I am working with time-series data, and I want to groups events based on the same values in three fields: field1, field2, and field3. All events are timestamped.
I want to group the events into transactions where field1, field2, and field3 are the same and all of the events are in chronological order. I don't want events that occur out of chronoglogical order to be in the same transaction. Also, there is no way to know a maximum amount of time between any of the events.
For example, imagine the event sequence looks like the following if you put it into a table.
Time | field1 | field2 | field3
0 | a | b | c
1 | a | b | c
2 | a | b | c
3 | a | b | z
4 | a | b | y
5 | a | b | c
6 | a | b | c
The desired transaction behavior I am trying to achieve would turn the events above into the following transactions
Transaction | Duration | field1 | field2 | field3
1 | 2 - 0 | a | b | c
2 | 3 - 3 | a | b | z
3 | 4 - 4 | a | b | y
4 | 6 - 5 | a | b | c
Well, I think I may have discovered my own answer by chance.
The key was making a new field that indicates the transition or change in the field am I most interested in. This is probably too brittle for a general solution, but it does work when you are interested in a specific field changing.
MY_SEARCH
| streamstats global=f window=2 dc(field3) as marker
| transaction field1 field2 field3 endswith="marker=2"
| sort + _time
Well, I think I may have discovered my own answer by chance.
The key was making a new field that indicates the transition or change in the field am I most interested in. This is probably too brittle for a general solution, but it does work when you are interested in a specific field changing.
MY_SEARCH
| streamstats global=f window=2 dc(field3) as marker
| transaction field1 field2 field3 endswith="marker=2"
| sort + _time
Brilliant. But I think this is better:
MY_SEARCH
| eval keyFields=field1 . "," . field2 . "," field3
| streamstats current=f last(keyFields) AS keyFieldsPrev
| eval newTransaction = if((keyFields != keyFieldsPrev), "TRUE", "FALSE")
| transaction keepevicted=true field1 field2 field3 startswith="newTransaction = TRUE"
| sort + _time
Yes, that should work too and matches closer with what I put in my final version.
One thing to note that is the very last grouping of events is dropped unless you mark the last event (chronologically) with newTransaction=TRUE
I knew that but figured losing 1 event at the edge wouldn't matter.
Unfortunately, you lose more than the tailing event. You lose the whole sequence of events that would make up the transaction for the last group. I get around this by manually marking the last occurring event as "newTransaction" (as you have it). Doing this seems to make everything work well.

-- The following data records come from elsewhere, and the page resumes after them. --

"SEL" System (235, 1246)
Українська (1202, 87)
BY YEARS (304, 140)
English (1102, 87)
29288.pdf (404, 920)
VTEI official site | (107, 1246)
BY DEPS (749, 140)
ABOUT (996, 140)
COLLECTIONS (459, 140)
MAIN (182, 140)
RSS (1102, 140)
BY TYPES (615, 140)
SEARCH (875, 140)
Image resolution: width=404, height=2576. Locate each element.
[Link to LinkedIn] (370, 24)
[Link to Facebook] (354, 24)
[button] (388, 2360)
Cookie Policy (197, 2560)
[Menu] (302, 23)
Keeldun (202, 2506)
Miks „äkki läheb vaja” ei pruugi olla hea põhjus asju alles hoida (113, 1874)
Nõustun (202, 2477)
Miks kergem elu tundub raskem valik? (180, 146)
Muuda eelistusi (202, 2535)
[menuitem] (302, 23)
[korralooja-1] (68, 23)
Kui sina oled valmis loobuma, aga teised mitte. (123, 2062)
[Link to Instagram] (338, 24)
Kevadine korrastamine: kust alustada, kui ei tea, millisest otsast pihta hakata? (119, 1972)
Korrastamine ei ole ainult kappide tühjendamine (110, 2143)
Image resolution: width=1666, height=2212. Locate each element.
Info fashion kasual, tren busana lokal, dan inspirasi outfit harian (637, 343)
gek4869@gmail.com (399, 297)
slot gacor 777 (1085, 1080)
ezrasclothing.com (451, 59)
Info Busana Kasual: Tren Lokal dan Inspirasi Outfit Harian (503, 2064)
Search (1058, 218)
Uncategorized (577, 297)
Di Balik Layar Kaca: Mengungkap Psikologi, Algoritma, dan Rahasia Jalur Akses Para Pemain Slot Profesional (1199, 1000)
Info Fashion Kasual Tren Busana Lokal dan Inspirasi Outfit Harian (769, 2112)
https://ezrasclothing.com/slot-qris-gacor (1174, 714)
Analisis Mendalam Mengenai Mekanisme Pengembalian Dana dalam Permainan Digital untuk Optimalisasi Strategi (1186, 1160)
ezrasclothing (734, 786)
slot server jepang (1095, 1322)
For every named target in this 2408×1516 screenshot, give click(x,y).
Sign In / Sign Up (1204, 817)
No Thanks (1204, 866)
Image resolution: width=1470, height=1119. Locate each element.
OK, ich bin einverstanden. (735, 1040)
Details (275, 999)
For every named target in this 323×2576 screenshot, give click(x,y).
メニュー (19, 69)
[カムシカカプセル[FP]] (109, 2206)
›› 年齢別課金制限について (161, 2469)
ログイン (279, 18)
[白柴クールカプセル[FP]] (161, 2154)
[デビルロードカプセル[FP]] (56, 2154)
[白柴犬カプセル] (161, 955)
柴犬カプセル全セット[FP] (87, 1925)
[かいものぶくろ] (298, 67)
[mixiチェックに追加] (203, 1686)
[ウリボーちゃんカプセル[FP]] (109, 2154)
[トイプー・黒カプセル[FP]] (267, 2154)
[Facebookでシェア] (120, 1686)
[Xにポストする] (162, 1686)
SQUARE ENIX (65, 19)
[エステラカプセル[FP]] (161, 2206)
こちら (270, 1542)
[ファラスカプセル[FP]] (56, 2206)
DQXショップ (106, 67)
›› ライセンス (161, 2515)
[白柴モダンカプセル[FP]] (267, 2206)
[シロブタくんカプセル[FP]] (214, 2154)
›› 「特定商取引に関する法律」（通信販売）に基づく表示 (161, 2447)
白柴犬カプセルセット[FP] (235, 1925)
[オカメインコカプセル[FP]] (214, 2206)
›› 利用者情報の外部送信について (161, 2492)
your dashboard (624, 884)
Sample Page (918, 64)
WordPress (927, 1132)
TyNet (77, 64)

If events are not close together, you will be very happy with the performance of the transaction
command over any substantial dataset. Try this instead (you may not need the reverse
command; I am not sure I get how you would like them sorted so try it both ways):
... | reverse | stats list(_raw) BY field1,field2,field3
I am sorry if I was unclear, but that does not keep things in sequence. That just groups all events in raw form for the combinations of field1, field2, and field3.
I need the groupings to be like buckets where a bucket is made up of all events for the unique combination of field1, field2, and field3 and those events happened in succession. So Group all events for unique combination of field1, field2, and field3, but you stop the current group whenever a new event is encountered and one of the fields changes. You will see in my example that the transaction groups 1 and 4 have the same values for field1, field2, and field3, but they are in distinct groups because events at Time 3 and Time 4 happened in between them when looking at chronological order.